Courage To Surrender

I’ve been where Whitney Houston was. No, not the fame, drugs or alcohol but the need to seek validation and safety in something or someone outside of myself. That’s what drove her. That was her inner demon. So when she was interviewed  by Diane Sawyer and asked, “So what’s your biggest demon?” she replied “Me.”

It doesn’t matter whether its resistance to accepting responsibility for our personal lives or for our lives as citizens in a free society. In the end, it’s all the same. The individual who looks for safety in government welfare or subsidies loses the same precious gift that Whitney Houston lost when she turned to Bobby Brown: personal power and confidence in one’s ability to achieve.  Much will be made of the alcohol binges and drug dependency but Brown was perhaps the most dangerous of all her choices… and the most telling.

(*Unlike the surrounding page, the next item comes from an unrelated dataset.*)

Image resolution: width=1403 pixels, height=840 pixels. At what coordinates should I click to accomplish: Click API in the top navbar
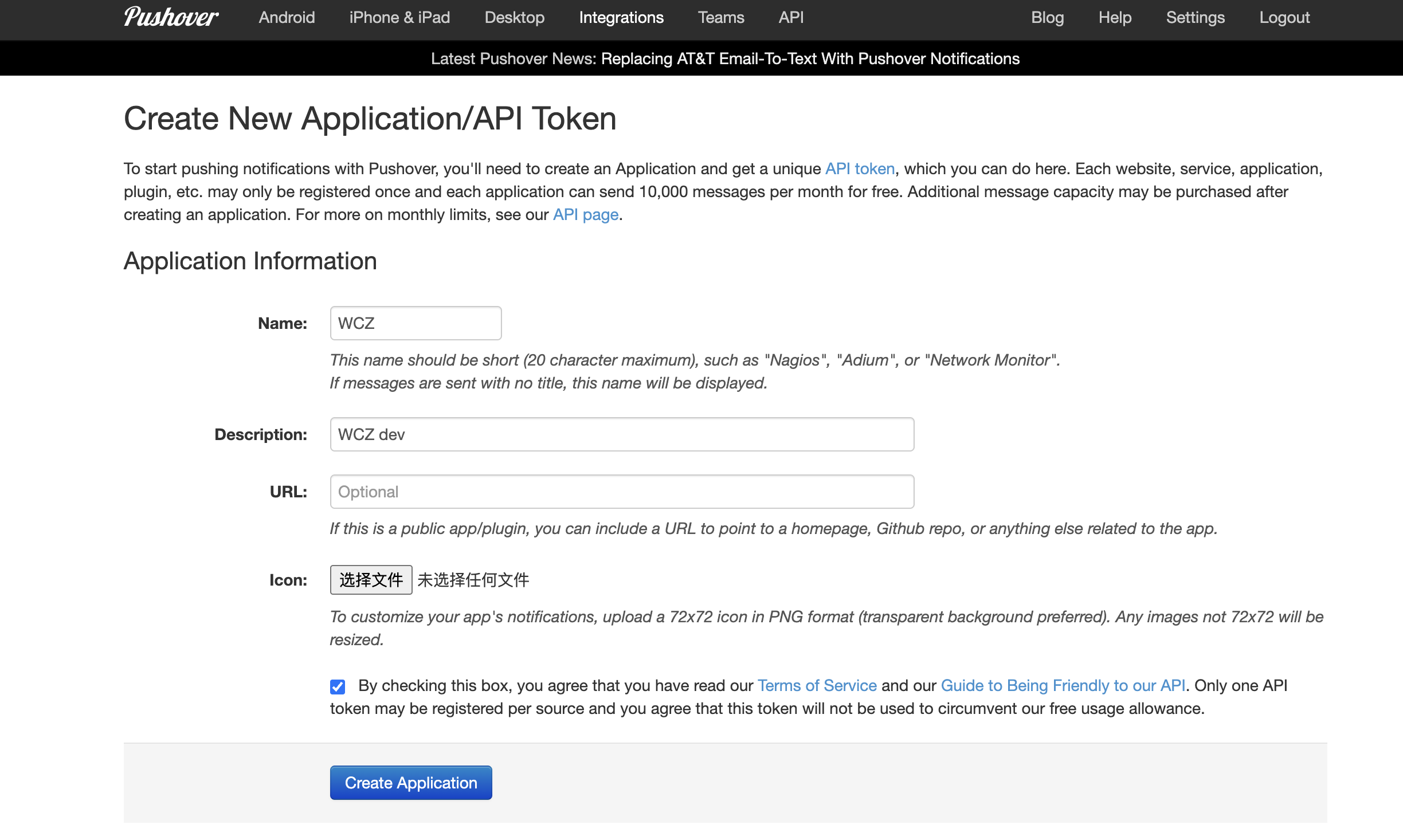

When a woman (or a man) chooses a partner based upon neediness, there is always a tradeoff and the tradeoff is always the same.  What is exchanged, although not consciously, is personal responsibility. Along with it we relinquish personal power as well. It may take awhile and be a slow process over time, but as the saying goes “you can’t have the benefit without the burden.”

In discussing Whitney Houston’s downward slide, I heard someone say, “She could have gotten herself off that train anytime she wanted.” It’s not that easy. As I said before I’ve been there and dependency, whether upon a substance, a system or a human being is insidious. It does you in a little at a time. It inevitably takes not only the awareness that your existence is at risk, but also the courage to do something about it.

Many have awareness. Not so many have the courage.

It takes courage because the way out of dependency is counter-intuitive. One would think that retaining control, at all cost, to whatever sense of self remains is key. Yet the solution is surrender. Only by surrendering and withdrawing from all that is not working in your life are you able to make room for the Source of True Power to emerge from within. The resistance comes from an illusion that if we give up what we’ve been doing, even if it’s harmful, nothing will take its place…or something worse will. This false belief is a trick of the mind, or the ego, or evil…whatever you choose to call it. But it’s a trick none-the-less. In reality, true surrender brings forgiveness of self and others, a renewed sense of the ability to achieve, and a deep knowing that we are not alone. In surrender, we meet what we were in search of all along… Love.

Whitney Houston could not break through her resistance to surrender and, in the end, that resistance consumed her.

Each of us has to wage this struggle within ourselves. No one is exempt. If we are to learn anything from the loss of a gifted soul and a beautiful voice, let the takeaway be that when dis-empowering one aspect of ourselves we always  empower another or, as mythology tries to remind us, the Phoenix always rises from the ashes.